The average of the metabolites collected from each treatment (three cultivars and two ripening stages) were subjected to ANOVA, t test, and Tukey’s pairwise comparisons and box plots were produced using PAST software (https://www.nhm.uio.no/english/research/resources/past/, accessed on 21 September 2023). Comparison analysis between the DEGs and Differential Accumulated Metabolites (DAMs), applying the univariate correlation analysis (Pearson correlation coefficient-PCC), was performed using PAST software and the PCC values were visualized using the conditional formatting function of Excel software v2308 (Microsoft Corporation, Redmond, WA, USA).

5. Conclusions

Our study evidenced a potential involvement of photoreceptors and circadian clock machinery in the production of photoprotective pigments, such as the anthocyanins, and lipid modification. The key role of transcriptional regulation in the expression of many genes involved in the FAs’ and phenylpropanoids’ pathways in olive was also highlighted.

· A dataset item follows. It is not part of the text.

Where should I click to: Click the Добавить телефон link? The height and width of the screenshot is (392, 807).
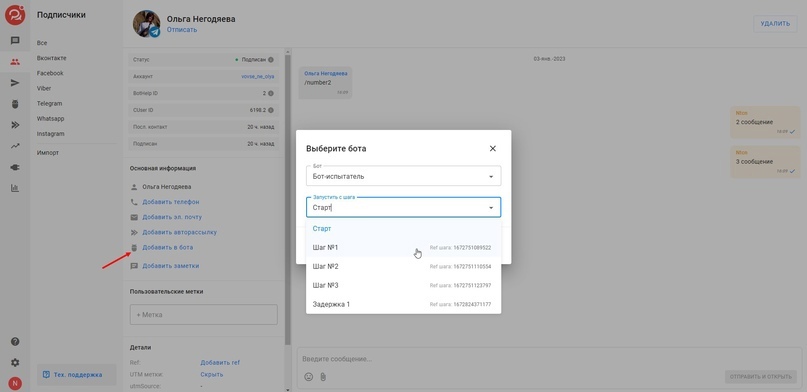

Transcriptome- and metabolome-integrated analyses on the contrasting genotypes for the anthocyanins’ and FAs’ content provided novel insights for understanding the key genes which may determine the formation of these metabolites. The candidate genes identified in this study might provide a basis for future functional genomics research aimed at the optimization of flavonoid and oleic acid content for increasing the oil’s nutraceutical value. At the same time, the interesting results obtained by using the targeted RNA-sequencing approach will encourage the development of new gene panels, promoting a more intensive use of this technique for differential expression analysis in olive.